Salvage Involved-Field and Extended-Field Radiation Therapy in Positron Emission Tomography-Positive Nodal Recurrent Prostate Cancer: Outcomes and Patterns of Failure.

Purpose: The optimal salvage pelvic treatment for nodal recurrences in prostate cancer is not yet clearly defined. We aimed to compare outcomes of salvage involved-field radiation therapy (s-IFRT) and salvage extended-field radiation therapy (s-EFRT) for positron emission tomography/computed tomography-positive nodal-recurrent prostate cancer and to analyze patterns of progressions after salvage nodal radiation therapy. Methods and Materials: Patients with 18F-fluorocholine or 68Ga prostate-specific membrane antigen ligand positron emission tomography/computed tomography-positive nodal-recurrent prostate cancer and treated with s-IFRT or s-EFRT were retrospectively selected. Time to biochemical failure, time to palliative androgen deprivation therapy (ADT), and distant metastasis-free survival were analyzed. Results: Between 2009 and 2019, 86 patients were treated with salvage nodal radiation therapy: 38 with s-IFRT and 48 with s-EFRT. After a median follow-up of 41.9 months (5.4-122.1 months), 47 patients presented a further relapse: 31 after s-IFRT and 16 after s-EFRT, with only 1 in-field relapse. The median time to palliative ADT was 24.8 months (95% confidence interval [CI], 13.3-93.5 months) in the s-IFRT group and not yet reached (95% CI, 40.3 months to not yet reached) in the s-EFRT group (P = .010). The 3-year biochemical failure-free rate was 70.2% (95% CI, 51.5%-82.9%) with s-IFRT and 73.9% (95% CI, 55.4%-85.7%) with s-EFRT (P = .657).

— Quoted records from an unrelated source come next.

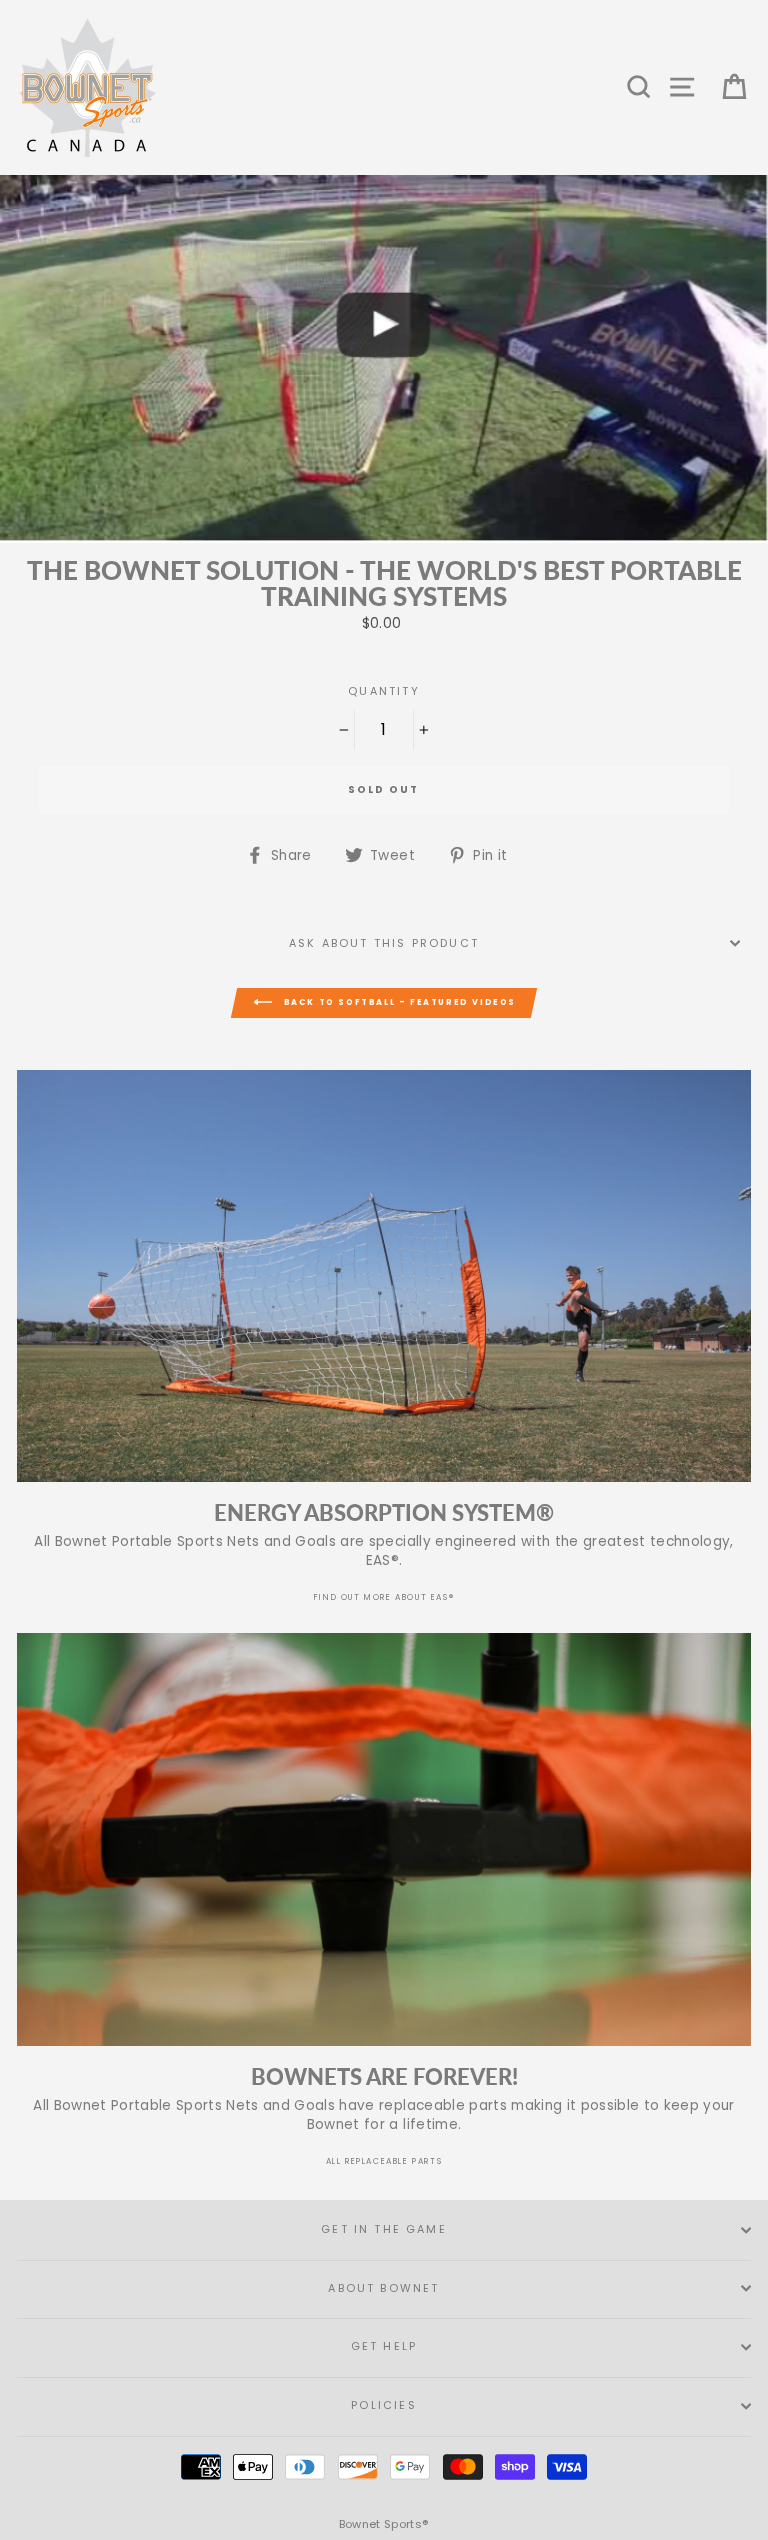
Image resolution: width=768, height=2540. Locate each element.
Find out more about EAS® (384, 1597)
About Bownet (383, 2288)
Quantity (383, 691)
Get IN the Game (384, 2229)
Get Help (384, 2346)
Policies (383, 2405)
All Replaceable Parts (384, 2161)
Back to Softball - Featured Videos (398, 1002)
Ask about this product (384, 943)
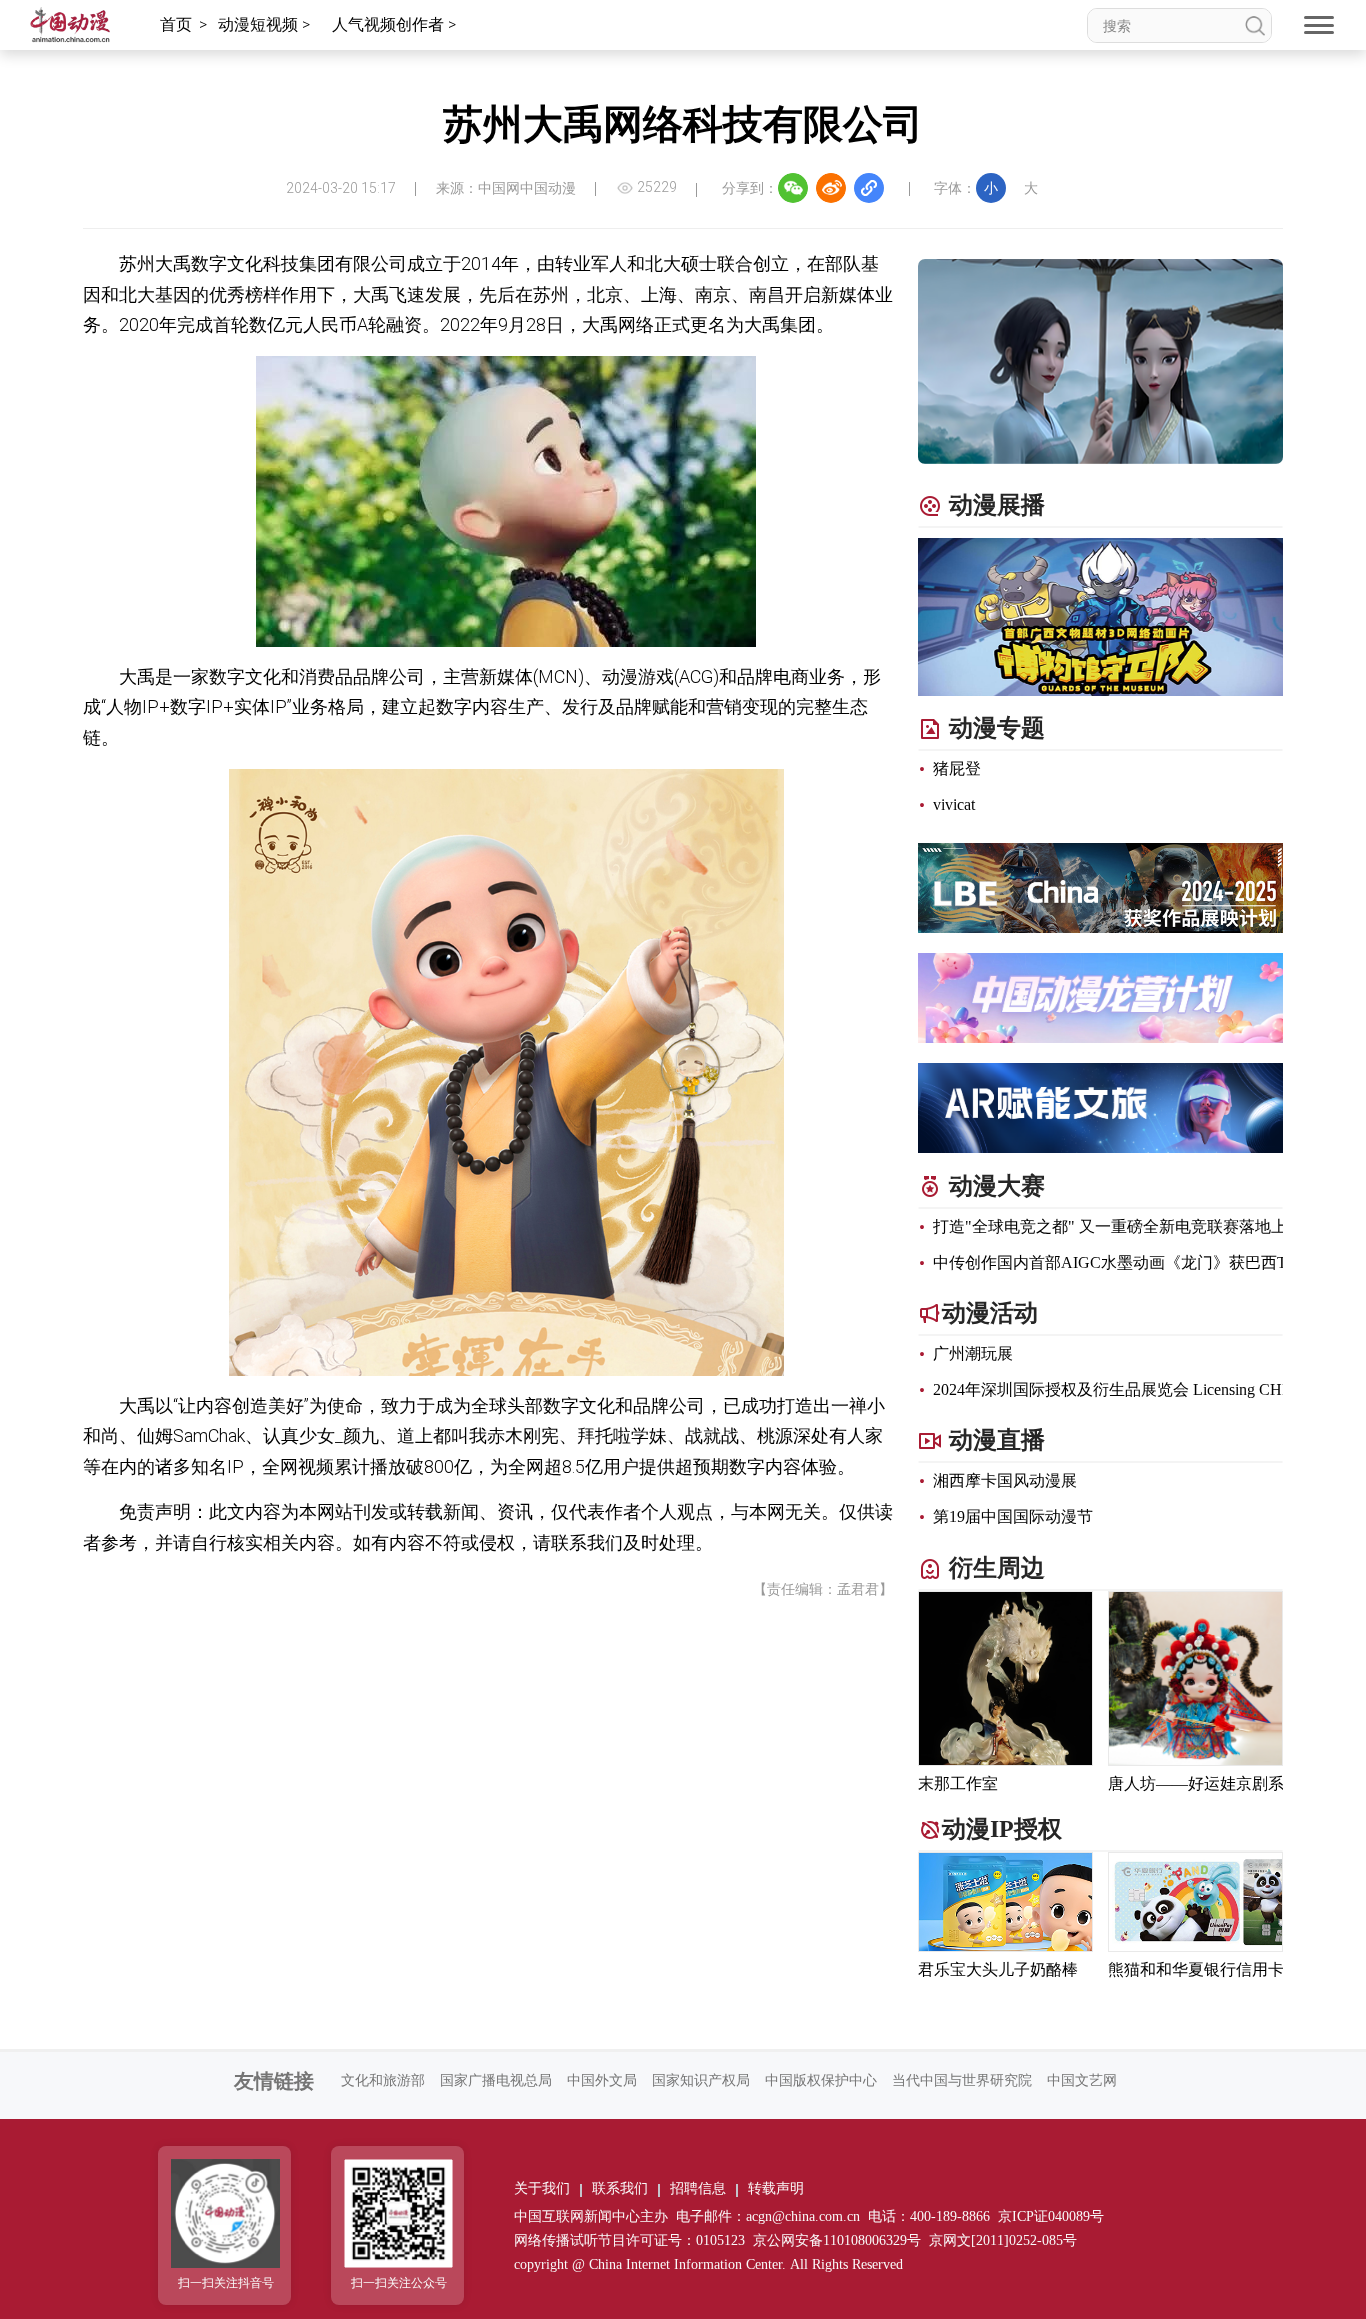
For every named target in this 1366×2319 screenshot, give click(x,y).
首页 (176, 24)
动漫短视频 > (266, 24)
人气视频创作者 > (396, 24)
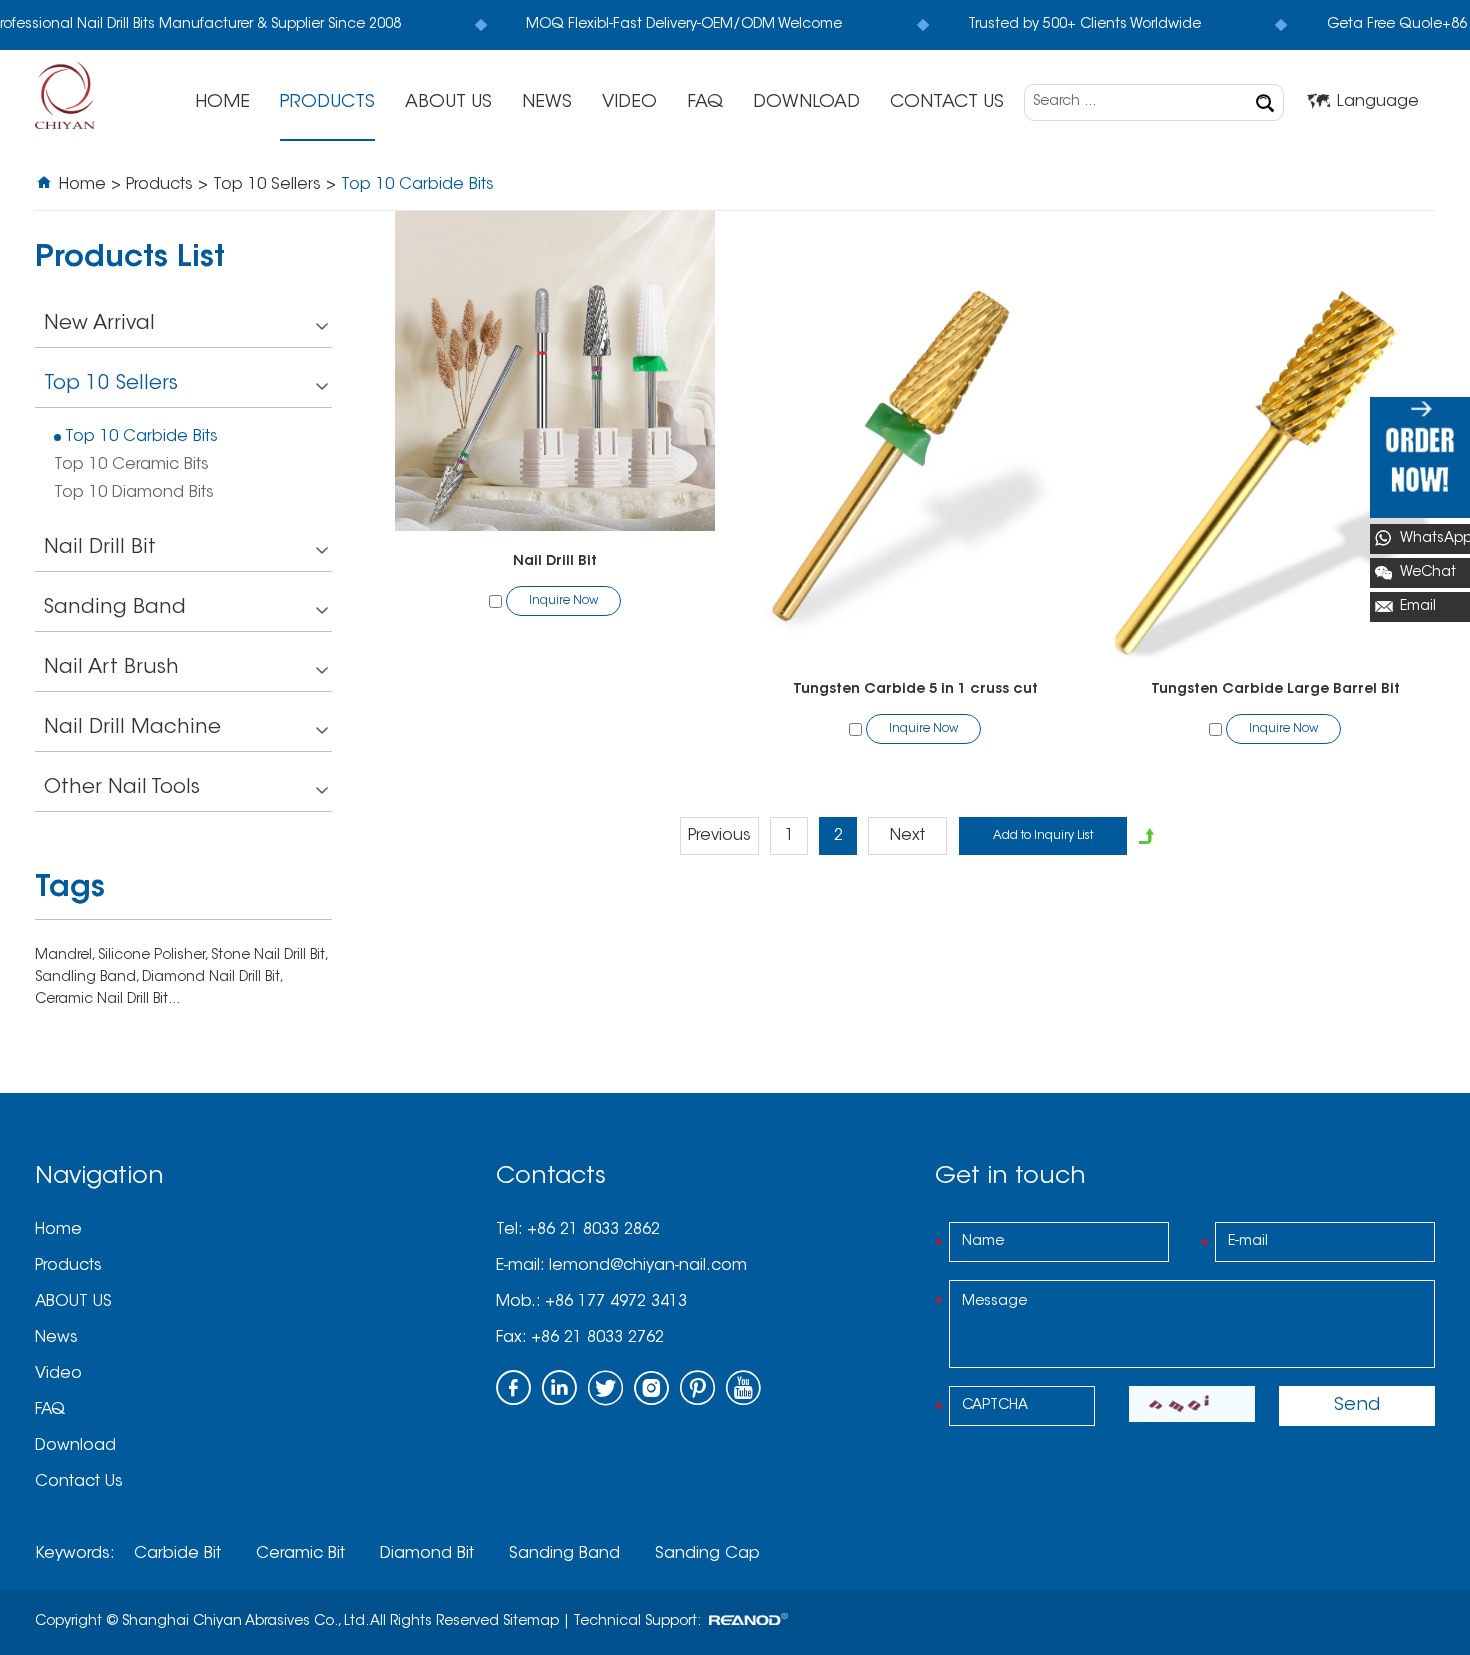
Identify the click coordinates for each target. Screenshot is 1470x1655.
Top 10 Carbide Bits (141, 437)
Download (806, 103)
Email (1418, 607)
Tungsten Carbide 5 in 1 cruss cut (915, 690)
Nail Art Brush (111, 668)
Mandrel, (66, 956)
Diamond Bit (427, 1554)
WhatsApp (1435, 539)
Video (629, 103)
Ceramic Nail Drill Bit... (107, 1000)
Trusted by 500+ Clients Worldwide (1078, 25)
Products (327, 103)
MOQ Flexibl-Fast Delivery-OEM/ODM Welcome (679, 25)
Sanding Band (115, 608)
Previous (719, 836)
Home (222, 103)
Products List (130, 259)
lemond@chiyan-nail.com (648, 1266)
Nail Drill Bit (555, 562)
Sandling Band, (88, 978)
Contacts (551, 1177)
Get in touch (1010, 1177)
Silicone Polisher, (154, 956)
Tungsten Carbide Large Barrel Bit (1275, 690)
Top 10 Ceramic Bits (131, 465)
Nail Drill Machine (132, 728)
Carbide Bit (177, 1554)
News (547, 103)
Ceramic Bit (300, 1554)
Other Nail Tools (122, 788)
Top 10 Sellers (267, 185)
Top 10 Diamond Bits (134, 493)
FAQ (705, 103)
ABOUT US (448, 103)
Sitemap (531, 1622)
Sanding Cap (707, 1554)
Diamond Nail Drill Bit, (212, 978)
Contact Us (947, 103)
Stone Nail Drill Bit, (269, 956)
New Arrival (99, 324)
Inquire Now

The 3-year distant metastasis-free survival was 74.1% (95% CI, 56.0%-85.7%) with s-IFRT and 82.0% (95% CI, 63.0%-91.8%) with s-EFRT (P = .338). Conclusions: s-EFRT and s-IFRT for positron emission tomography-positive nodal-recurrent prostate cancer provide excellent local control. Time to palliative ADT was longer following s-EFRT than following s-IFRT.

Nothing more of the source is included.